Source: Kentucky Life
In this video from KET, take a trip into Mammoth Cave to see a large cavern, and ride an airplane to view sinkholes in the land above the Mammoth Cave system in Kentucky. Watch as an animation shows how both caverns and sinkholes are created by water seeping through and dissolving limestone. Discover that much of Earth's land surface is karst, similar to that in the Mammoth Cave region, and thus shares the water quality issues prevalent there.
The Mammoth Cave region of Kentucky was once submerged under a shallow sea. During the Mississippian Period, 360–325 million years ago, sediments were deposited at the bottom of the sea, and eventually solidified into rock layers of limestone, shale, and sandstone.
Karst is the term for a landscape formed when a layer or layers of soluble bedrock dissolves away. Limestone's primary mineral, calcium carbonate, is slightly soluble in rainwater and groundwater because of their natural acidity. As rainwater seeps through limestone, the water dissolves tiny amounts of calcium carbonate until it becomes saturated with the mineral.

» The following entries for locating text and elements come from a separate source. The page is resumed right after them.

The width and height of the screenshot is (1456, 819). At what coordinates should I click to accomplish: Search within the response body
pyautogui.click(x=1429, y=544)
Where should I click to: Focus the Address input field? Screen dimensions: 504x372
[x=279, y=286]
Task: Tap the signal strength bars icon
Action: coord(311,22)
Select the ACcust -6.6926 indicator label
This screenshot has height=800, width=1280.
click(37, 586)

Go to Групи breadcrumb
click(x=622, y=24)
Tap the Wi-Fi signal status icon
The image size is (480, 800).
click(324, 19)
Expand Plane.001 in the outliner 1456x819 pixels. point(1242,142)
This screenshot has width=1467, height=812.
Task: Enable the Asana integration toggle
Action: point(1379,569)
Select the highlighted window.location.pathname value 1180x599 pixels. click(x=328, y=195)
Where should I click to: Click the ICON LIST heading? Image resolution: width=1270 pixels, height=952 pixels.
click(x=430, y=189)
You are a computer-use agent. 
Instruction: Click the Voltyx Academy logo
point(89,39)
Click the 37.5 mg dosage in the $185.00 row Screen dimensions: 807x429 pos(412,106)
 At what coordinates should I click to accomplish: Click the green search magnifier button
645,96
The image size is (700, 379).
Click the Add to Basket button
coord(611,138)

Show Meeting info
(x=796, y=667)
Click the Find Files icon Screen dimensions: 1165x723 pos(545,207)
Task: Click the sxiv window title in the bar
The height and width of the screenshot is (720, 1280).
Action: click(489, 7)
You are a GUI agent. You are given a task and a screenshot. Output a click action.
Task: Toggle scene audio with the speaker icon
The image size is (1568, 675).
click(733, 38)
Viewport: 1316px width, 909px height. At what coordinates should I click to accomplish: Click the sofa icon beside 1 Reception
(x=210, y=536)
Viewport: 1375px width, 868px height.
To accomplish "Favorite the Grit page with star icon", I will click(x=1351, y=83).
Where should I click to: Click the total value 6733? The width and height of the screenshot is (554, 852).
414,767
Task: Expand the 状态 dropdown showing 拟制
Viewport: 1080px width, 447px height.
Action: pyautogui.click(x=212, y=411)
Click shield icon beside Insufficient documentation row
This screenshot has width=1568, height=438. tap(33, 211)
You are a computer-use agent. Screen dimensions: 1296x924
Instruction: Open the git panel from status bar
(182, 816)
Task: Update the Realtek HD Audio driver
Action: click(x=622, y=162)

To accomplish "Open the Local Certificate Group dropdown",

When groundwater flows through soluble rock to a lower level outlet instead of pooling in the rock, caves and sinkholes develop. The flow of water carries the dissolved minerals away and unsaturated water entering from above dissolves additional mineral matter. Abrasion from the flowing water also assists in enlarging the cavity.
When erosion moves surface materials through a dissolved opening into an underground passage or when the upper surface of an underground cavity collapses or caves in, sinkholes develop. Either way, the presence of sinkholes in an area indicates soluble rock below with active or potentially active waterways. A sinkhole may be dry when first observed, but sinkholes become active waterways whenever it rains.
Karst areas typically have few ground waterways because streams flow into abundant sinkholes and crevices, disappearing from view. Streams flow underground, enlarging crevices and caverns along the way, and sometimes reappearing above ground at a lower elevation. Because the water flows freely through underground passages instead of filtering through rock layers, karst areas are vulnerable to water pollution.